Merge pull request #85 from beehive-lab/docs-upd-read

mikepapadim · web-flow · commit fff273ff6bb6 · 2025-12-11T13:58:18.000+02:00
Update README to enhance TornadoVM performance section and clarify GP…
diff --git a/README.md b/README.md
@@ -51,42 +51,6 @@ GPULlama3ChatModel model = GPULlama3ChatModel.builder()
 #### **[Interactive-mode]** Running on a RTX 5090 with nvtop on bottom to track GPU utilization and memory usage.
 
 ![Demo](docs/inter-output.gif)
------------
-#### **[Instruct-mode]**  Running on a RTX 5090 
-
-![Demo](docs/intruct-output.gif)
-----------
-
-### TornadoVM-Accelerated Inference Performance and Optimization Status
-
-We are at the early stages of Java entering the AI world with features added to the JVM that enable faster execution such as GPU acceleration, Vector acceleration, high-performance access to off-heap memory and others.
-<br><br>This repository provides the first Java-native implementation of Llama3 that automatically compiles and executes Java code on GPUs via TornadoVM. 
-The baseline numbers presented below provide a solid starting point for achieving more competitive performance compared to llama.cpp or native CUDA implementations. 

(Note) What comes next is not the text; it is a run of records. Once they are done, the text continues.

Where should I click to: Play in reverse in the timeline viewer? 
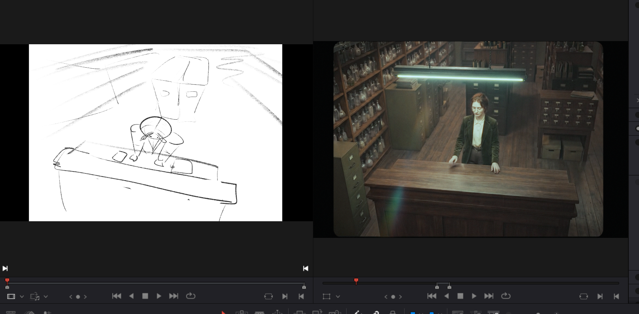coord(447,296)
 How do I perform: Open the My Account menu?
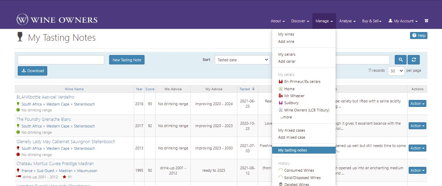403,21
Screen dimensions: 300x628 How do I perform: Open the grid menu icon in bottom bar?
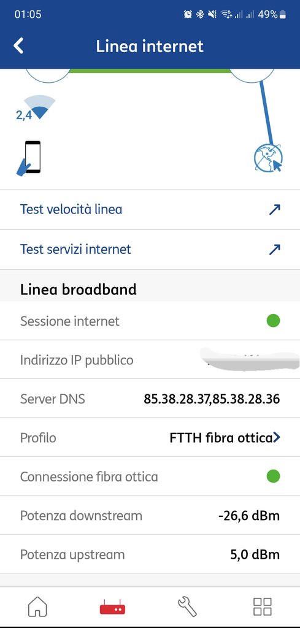click(263, 607)

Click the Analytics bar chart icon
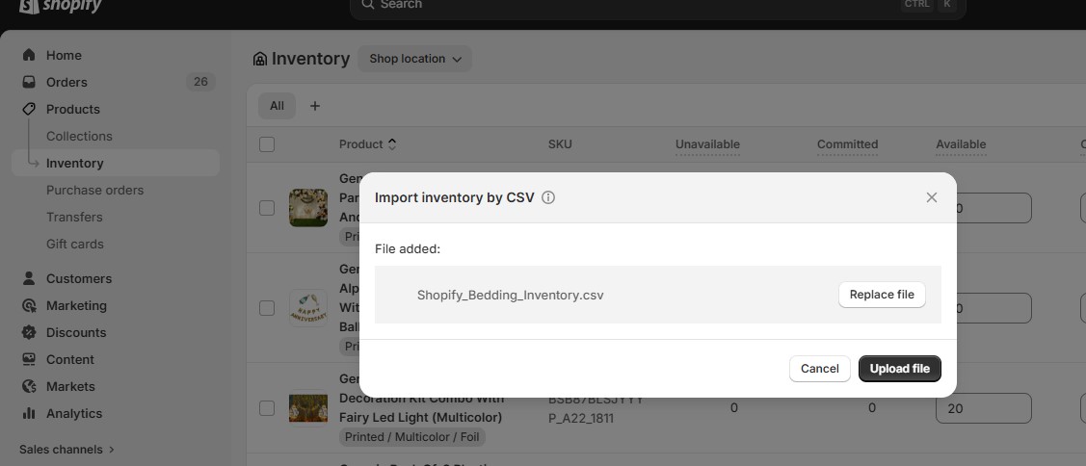pyautogui.click(x=29, y=413)
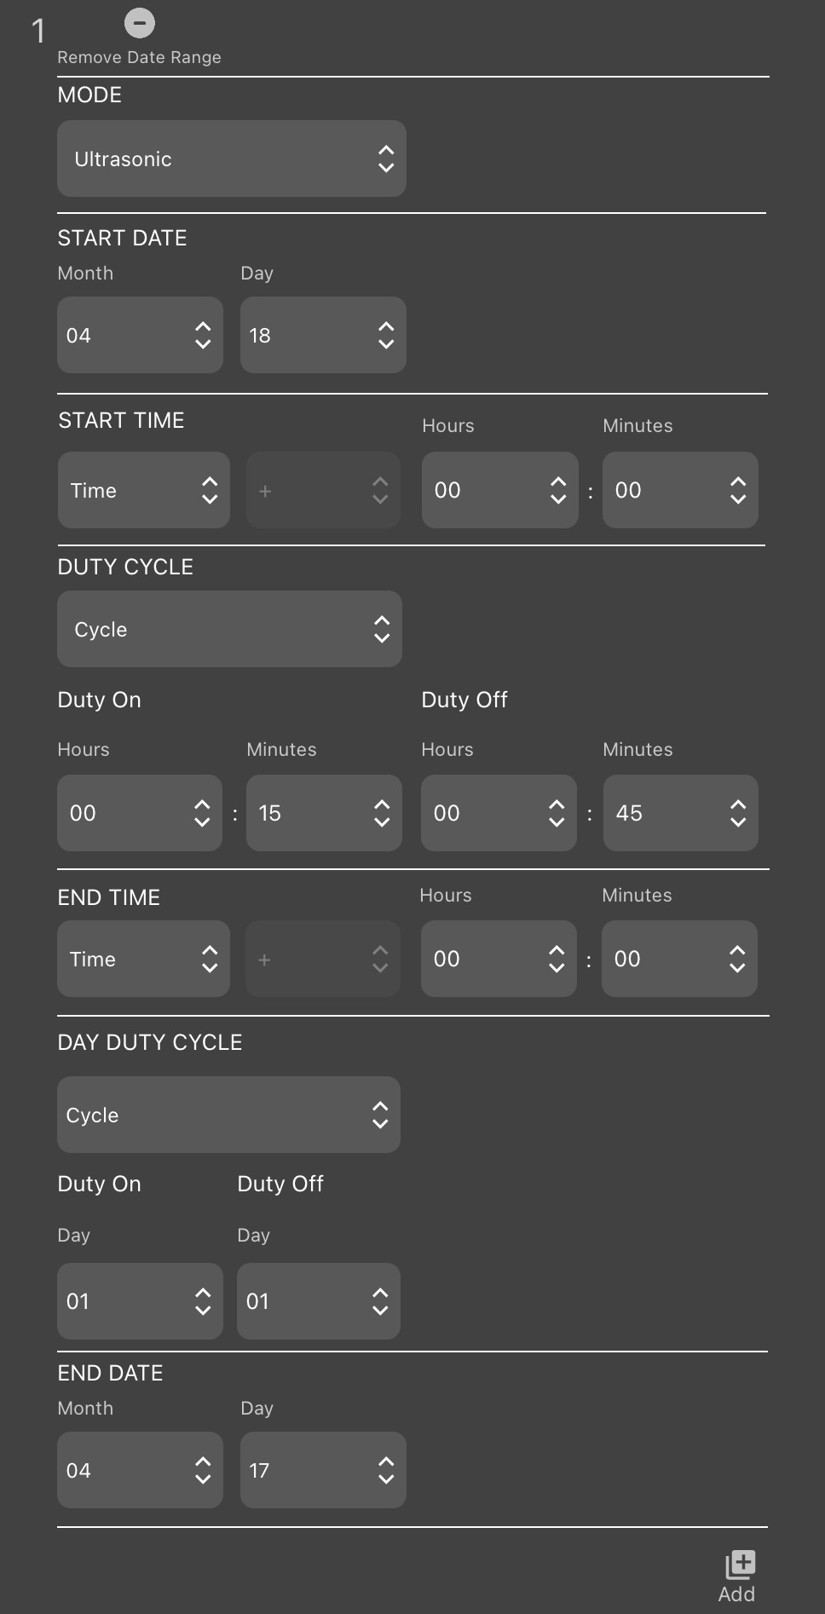The height and width of the screenshot is (1614, 825).
Task: Increment the Start Date month stepper
Action: click(203, 327)
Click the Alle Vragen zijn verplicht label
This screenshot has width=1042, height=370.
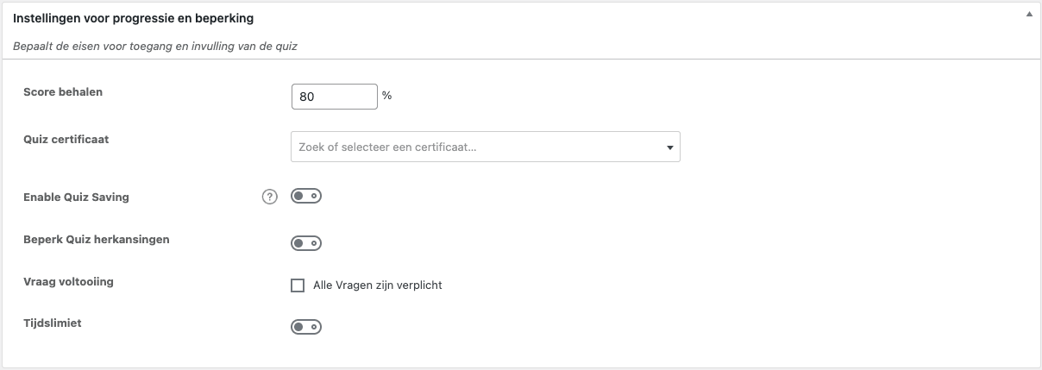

-[Our roadmap](https://github.com/beehive-lab/GPULlama3.java/blob/main/docs/GPULlama3_ROADMAP.md) provides the upcoming set of features that will dramatically improve the numbers below with the clear target being to achieve performance parity with the fastest implementations. 
-<br><br>
-If you achieve additional performance data points (e.g. new hardware or platforms) please let us know to add them below. 
-<br><br>
-In addition, if you are interested to learn more about the challenges of managed programming languages and GPU acceleration, you can read [our book](https://link.springer.com/book/10.1007/978-3-031-49559-5) or consult the [TornadoVM educational pages](https://www.tornadovm.org/resources). 
-
-
-| Vendor / Backend             | Hardware     | Llama-3.2-1B-Instruct | Llama-3.2-3B-Instruct | Optimizations |
-|:----------------------------:|:------------:|:---------------------:|:---------------------:|:-------------:|
-|                              |              | **FP16**              |       **FP16**        |  **Support**  |
-| **NVIDIA / OpenCL-PTX**      | RTX 3070     | 52 tokens/s           |    22.96 tokens/s     |       ✅      |
-|                              | RTX 4090     | 66.07 tokens/s        |    35.51 tokens/s     |       ✅      |
-|                              | RTX 5090     | 96.65 tokens/s        |    47.68 tokens/s     |       ✅      |
-|                              | L4 Tensor    | 52.96 tokens/s        |    22.68 tokens/s     |       ✅      |
-| **Intel / OpenCL**           | Arc A770     | 15.65 tokens/s        |     7.02 tokens/s     |      (WIP)    |
-| **Apple Silicon / OpenCL**   | M3 Pro       | 14.04 tokens/s        |     6.78 tokens/s     |      (WIP)    |
-|                              | M4 Pro       | 16.77 tokens/s        |     8.56 tokens/s     |      (WIP)    |
-| **AMD / OpenCL**             | Radeon RX    | (WIP)                 |         (WIP)         |      (WIP)    |
-
-##### ⚠️ Note on Apple Silicon Performance
-
-TornadoVM currently runs on Apple Silicon via [OpenCL](https://developer.apple.com/opencl/), which has been officially deprecated since macOS 10.14.
-
-Despite being deprecated, OpenCL can still run on Apple Silicon; albeit, with older drivers which do not support all optimizations of TornadoVM. Therefore, the performance is not optimal since TornadoVM does not have a Metal backend yet (it currently has OpenCL, PTX, and SPIR-V backends). We recommend using Apple silicon for development and for performance testing to use OpenCL/PTX compatible Nvidia GPUs for the time being (until we add a Metal backend to TornadoVM and start optimizing it).
-
 
 -----------
 
@@ -159,6 +123,39 @@ make
 ./llama-tornado --gpu  --verbose-init --opencl --model beehive-llama-3.2-1b-instruct-fp16.gguf --prompt "tell me a joke"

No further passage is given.